Hagel "made clear the United States and the Department of Defense remain committed to the rebalance toward the Asia-Pacific region and that in the future there will be even more opportunities for closer collaboration between the United States and Singapore," the statement said.
They also discussed regional security issues, including "territorial issues in the East and South China Seas," and "how nations can work with one another to peacefully resolve" them.
These issues apparently refer to the maritime disputes between China and several regional nations.
Though China's sovereignty over a number of disputed islands in those waters is well backed by historic and factual proof, China has always supported solving the disputes through peaceful means and bilaterally.
Singapore is important for the U.S. strategy to "pivot" to the Asia-Pacific region, and will host up to four forward-deployed Littoral Combat Ships (LCS) on a rotational basis. The first of these ships, the USS Freedom, is en route to Singapore and will arrive later this month.

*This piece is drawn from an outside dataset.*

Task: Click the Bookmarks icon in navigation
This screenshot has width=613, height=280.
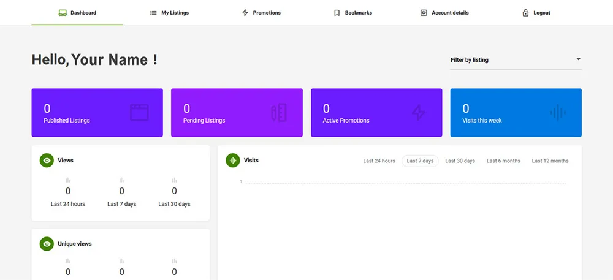Action: click(337, 13)
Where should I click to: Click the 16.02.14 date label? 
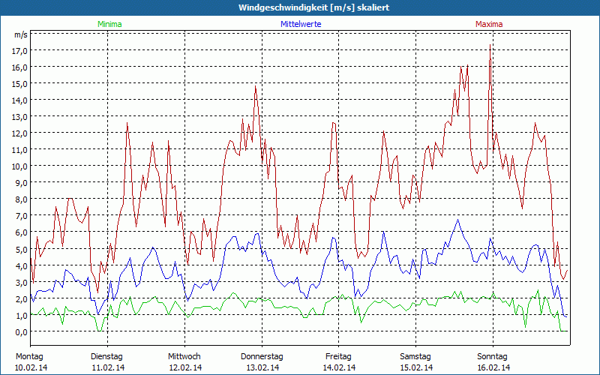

The pivot to Asia strategy is a key element of the Obama administration's foreign policy, for which Washington has invested a considerable portion of its military and diplomatic resources in a bid to protect its interests and expand its influence in the region whose fast economic growth drives the global recovery.
As the Pentagon is constrained by budget cuts, the strategy's sustainability is questionable. During Monday's meeting, Hagel also accepted an invitation to travel to Singapore for the Shangri-La dialogue, a regional security forum, next month, and will use the trip to reassure its allies and partners in the region.